In the above torque distribution devices 3a to 3c as well, viscous coupling springs 100a to 100e are interposed between the second output gears 72a to 72e for front wheels and the second output gears 82a to 82e for rear wheels. As in the torque distribution device 3 of the first embodiment, the first and second center differentials 40a to 40e, 50a to 50e and their switching mechanisms 60a to 60e are arranged together on the intermediate shafts 21a to 21e. At the same time, front differentials 90a to 90e are separated from these and placed on separate shafts. Also,
Front wheel and rear wheel output gear trains 70a to 70e, 80a to 80e are provided on both sides of the input gear trains 30a to 30e.
are arranged, and front differentials 90a to 90e and viscous coupling springs 100a to 100e are arranged between these output gear trains, similar to the first embodiment.
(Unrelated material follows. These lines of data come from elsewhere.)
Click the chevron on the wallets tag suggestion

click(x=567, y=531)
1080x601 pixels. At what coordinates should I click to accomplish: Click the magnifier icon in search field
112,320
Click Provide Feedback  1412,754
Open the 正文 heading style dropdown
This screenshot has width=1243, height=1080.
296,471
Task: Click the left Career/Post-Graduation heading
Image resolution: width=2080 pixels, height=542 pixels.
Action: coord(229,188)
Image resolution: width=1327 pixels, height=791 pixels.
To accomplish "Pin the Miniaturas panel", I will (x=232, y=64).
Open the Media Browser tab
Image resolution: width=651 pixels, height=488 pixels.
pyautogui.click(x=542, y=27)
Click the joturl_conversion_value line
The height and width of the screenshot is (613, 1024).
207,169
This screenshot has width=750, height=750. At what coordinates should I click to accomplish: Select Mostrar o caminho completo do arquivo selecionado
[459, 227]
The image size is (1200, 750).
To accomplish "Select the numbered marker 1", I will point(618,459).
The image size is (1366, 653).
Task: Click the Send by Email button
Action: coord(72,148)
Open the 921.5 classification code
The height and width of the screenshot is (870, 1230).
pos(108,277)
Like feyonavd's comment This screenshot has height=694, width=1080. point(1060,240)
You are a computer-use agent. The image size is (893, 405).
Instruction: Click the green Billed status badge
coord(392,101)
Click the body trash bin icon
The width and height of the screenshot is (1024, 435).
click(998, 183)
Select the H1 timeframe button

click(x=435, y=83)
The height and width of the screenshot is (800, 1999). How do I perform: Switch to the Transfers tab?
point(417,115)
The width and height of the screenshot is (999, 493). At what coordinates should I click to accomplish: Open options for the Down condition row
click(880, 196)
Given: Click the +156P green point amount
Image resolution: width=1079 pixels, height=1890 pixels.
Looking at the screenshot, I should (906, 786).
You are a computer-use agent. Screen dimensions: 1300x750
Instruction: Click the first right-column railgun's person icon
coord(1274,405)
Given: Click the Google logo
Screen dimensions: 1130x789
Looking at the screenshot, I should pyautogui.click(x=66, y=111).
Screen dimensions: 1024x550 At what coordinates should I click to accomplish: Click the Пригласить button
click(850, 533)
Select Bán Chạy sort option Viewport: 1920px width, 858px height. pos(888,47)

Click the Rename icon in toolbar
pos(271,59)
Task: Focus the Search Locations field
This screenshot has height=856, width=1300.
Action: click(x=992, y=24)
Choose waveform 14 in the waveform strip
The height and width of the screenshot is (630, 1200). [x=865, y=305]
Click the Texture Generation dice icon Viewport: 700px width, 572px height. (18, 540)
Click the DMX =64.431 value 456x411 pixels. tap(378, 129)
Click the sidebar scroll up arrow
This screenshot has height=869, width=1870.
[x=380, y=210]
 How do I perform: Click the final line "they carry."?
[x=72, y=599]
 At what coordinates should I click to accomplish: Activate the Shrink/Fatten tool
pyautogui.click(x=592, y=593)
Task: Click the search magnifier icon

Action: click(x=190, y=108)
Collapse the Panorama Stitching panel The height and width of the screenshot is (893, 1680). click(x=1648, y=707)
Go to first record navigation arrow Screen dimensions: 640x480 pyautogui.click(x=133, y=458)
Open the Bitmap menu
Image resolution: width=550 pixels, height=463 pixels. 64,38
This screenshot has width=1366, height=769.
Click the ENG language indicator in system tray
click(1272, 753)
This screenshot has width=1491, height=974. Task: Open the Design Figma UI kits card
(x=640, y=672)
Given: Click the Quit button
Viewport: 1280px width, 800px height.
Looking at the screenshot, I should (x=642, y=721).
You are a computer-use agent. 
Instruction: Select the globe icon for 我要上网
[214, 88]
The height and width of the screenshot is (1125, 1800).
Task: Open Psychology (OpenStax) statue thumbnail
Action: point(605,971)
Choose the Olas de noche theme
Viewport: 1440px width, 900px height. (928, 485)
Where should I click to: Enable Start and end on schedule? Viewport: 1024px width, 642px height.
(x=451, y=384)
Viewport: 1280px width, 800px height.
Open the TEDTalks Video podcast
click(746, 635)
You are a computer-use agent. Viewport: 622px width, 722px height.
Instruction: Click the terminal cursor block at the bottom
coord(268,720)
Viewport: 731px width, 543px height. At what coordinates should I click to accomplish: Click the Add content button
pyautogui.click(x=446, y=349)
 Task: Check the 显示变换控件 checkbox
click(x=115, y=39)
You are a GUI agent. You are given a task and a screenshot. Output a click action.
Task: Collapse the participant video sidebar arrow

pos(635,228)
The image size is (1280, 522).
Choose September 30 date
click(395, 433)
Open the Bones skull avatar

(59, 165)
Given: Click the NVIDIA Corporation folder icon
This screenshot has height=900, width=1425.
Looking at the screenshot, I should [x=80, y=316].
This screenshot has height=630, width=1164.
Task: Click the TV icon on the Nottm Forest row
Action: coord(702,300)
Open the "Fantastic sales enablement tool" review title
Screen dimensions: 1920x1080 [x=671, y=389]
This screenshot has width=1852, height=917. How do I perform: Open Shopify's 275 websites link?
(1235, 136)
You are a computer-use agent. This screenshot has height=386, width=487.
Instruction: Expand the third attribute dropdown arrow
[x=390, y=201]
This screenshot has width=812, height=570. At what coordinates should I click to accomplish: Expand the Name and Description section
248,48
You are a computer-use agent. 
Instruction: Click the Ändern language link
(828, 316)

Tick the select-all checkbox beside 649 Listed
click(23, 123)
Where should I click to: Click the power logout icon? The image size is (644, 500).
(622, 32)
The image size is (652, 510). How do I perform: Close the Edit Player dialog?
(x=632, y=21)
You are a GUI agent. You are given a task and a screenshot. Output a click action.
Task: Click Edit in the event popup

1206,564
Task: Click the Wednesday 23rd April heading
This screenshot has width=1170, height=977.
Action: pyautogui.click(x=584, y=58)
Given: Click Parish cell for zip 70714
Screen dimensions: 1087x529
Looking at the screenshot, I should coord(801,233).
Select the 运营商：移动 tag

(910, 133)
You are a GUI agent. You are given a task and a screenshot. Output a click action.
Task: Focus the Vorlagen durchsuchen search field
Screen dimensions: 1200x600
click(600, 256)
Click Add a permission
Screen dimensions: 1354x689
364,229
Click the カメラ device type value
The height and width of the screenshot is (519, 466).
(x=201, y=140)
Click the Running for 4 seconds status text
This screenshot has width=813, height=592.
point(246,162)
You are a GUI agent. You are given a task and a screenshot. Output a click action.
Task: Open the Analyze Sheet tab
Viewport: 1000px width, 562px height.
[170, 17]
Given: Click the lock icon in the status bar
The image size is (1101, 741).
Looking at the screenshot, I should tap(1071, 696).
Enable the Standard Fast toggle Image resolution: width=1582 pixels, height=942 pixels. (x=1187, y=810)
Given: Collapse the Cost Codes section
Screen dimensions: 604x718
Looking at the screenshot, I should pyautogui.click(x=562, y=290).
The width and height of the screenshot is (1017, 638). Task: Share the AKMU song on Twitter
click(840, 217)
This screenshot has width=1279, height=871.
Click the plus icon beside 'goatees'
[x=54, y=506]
(Effects of the invention) As described above, the present invention provides torque distribution for a four-wheel drive vehicle that is equipped with an inter-axle differential, its differential limiting mechanism, and an inter-wheel differential for wheels located on the engine side. Since the device has a configuration in which the inter-wheel differential device is arranged on a separate shaft from the above-mentioned inter-axle differential device, the inter-wheel differential device is not constrained by the inter-axle differential device, and the It can be freely arranged according to the position, and therefore, the layout of each component as a torque distribution device is facilitated. Furthermore, since the differential limiting mechanism and the inter-wheel differential overlap the input gear train in the axial direction, the torque distribution device is shortened in the width direction of the vehicle body.

[Brief explanation of the drawing]

1 to 4 show a first embodiment of the present invention, FIG. 1 is a schematic diagram showing the overall configuration of a four-wheel drive vehicle according to the embodiment, and FIG. 2 is an enlarged schematic diagram of the main parts thereof. , 3 and 4 are schematic diagrams showing the configurations of the first and second center differentials in this embodiment. Also, the fifth
Figures 9 to 9 are schematic diagrams showing the main parts of the second to sixth embodiments of the present invention, respectively. 1...Engine, 2...Transmission,
3,3a-3e...torque distribution device, 30,30
a~30e...Input gear train, 40, 40a~40
e, 50, 50a to 50e... Inter-axle differential device (first and second center differential), 70, 70a to 70e
...Output gear train for front wheels, 80, 80a to 80e...
...Output gear train for rear wheels, 90, 90a to 90e...
Wheel differential (front differential), 100,10
0a to 100e...Differential limiting mechanism (viscous cut spring).

Claims (1)

[Scope of utility model registration request] Torque distribution in a four-wheel drive vehicle that divides the torque input from the engine, whose output shaft extends in the axial direction of the vehicle body, through the transmission and input gear train, and outputs the divided torque to the front wheels and rear wheels. The device includes an inter-axle differential device that receives torque from the input gear train and distributes it to the front wheel side and the rear wheel side, and from the shaft of the differential device to the front wheel side and the rear wheel side, respectively. A front wheel output gear train and a rear wheel output gear train that output torque are arranged on both sides of the input gear train, and the rotational speed difference between each element of the inter-axle differential exceeds a predetermined amount. A differential limiting mechanism that limits the differential operation when A torque distribution device for a four-wheel drive vehicle, characterized in that the device is disposed between an output gear train.